15N NMR hyperfine-shift data were collected for wild-type and site-specific mutant (V44I, V44A, and V44G) Clostridium pasteurianum rubredoxins in the oxidized state. Whereas most of the (15)N NMR signals did not exhibit large systematic changes upon mutation of residue 44, the signal from the backbone nitrogen of residue 44 itself (arrows) shifted by approximately 400 ppm. These shifts were used to determine the lengths of the hydrogen bond between the backbone amide of residue 44 and the side-chain sulfur of cysteine-44, which is covalently ligated to the iron of the metal center. The results, which demonstrated that this hydrogen bond is shorter in mutants with higher reduction potential, point to the importance of hydrogen bonds in modulating the reduction potential of iron-sulfur proteins.

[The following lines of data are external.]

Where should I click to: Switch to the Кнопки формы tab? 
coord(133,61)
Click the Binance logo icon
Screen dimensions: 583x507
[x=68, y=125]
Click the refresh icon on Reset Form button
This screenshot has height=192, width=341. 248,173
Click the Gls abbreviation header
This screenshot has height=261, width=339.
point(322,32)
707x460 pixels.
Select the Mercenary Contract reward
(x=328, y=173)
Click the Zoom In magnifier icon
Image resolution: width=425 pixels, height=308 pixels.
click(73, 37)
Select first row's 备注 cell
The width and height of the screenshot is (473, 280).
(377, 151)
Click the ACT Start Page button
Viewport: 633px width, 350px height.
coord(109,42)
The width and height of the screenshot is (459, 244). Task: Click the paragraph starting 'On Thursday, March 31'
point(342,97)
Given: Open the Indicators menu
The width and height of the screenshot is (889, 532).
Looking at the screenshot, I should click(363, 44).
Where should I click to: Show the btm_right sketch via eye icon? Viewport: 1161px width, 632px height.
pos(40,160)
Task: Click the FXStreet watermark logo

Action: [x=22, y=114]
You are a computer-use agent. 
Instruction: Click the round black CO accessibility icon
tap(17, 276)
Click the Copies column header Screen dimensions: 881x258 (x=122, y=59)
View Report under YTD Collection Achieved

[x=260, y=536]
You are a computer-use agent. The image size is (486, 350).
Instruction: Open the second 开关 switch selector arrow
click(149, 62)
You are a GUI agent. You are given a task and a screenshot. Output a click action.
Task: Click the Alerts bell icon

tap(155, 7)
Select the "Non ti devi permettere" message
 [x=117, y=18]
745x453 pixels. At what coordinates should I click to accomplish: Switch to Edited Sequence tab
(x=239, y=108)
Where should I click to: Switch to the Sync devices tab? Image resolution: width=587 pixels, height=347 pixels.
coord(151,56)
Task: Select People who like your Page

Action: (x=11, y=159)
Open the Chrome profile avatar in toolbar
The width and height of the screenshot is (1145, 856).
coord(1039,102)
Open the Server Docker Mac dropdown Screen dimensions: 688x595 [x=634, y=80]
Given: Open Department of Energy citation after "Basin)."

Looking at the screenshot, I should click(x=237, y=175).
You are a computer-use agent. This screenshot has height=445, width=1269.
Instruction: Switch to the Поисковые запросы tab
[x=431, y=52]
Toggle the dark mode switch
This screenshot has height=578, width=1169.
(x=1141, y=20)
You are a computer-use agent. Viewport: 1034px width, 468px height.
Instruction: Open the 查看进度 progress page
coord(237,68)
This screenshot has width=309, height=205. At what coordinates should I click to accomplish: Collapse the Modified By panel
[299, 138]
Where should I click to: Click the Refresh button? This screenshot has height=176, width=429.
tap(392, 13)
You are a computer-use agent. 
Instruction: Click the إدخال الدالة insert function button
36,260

Stable isotope-labeling methods, coupled with novel techniques for detecting fast-relaxing NMR signals, now permit detailed investigations of paramagnetic centers of metalloproteins. We have utilized these advances to carry out comprehensive assignments of the hyperfine-shifted 13C and 15N signals of the rubredoxin from Clostridium pasteurianum (CpRd) in both its oxidized and reduced states. We used residue-specific labeling (by chemical synthesis) and residue-type-selective labeling (by biosynthesis) to assign signals detected by one-dimensional 15N NMR spectroscopy, to nitrogen atoms near the iron center. We refined and extended these 15N assignments to the adjacent carbonyl carbons by means of one-dimensional 13C[15N] decoupling difference experiments. We collected paramagnetic-optimized SuperWEFT 13C[13C] constant time COSY (SW-CT-COSY) data to complete the assignment of 13C signals of reduced CpRd. By following these 13C signals as the protein was gradually oxidized, we transferred these assignments to carbons in the oxidized state. We have compared these assignments with hyperfine chemical shifts calculated from available X-ray structures of CpRd in its oxidized and reduced forms. The results allow the evaluation of the X-ray structural models as representative of the solution structure of the protein, and they provide a framework for future investigation of the active site of this protein. The methods developed here should be applicable to other proteins that contain a paramagnetic center with high spin and slow electron exchange.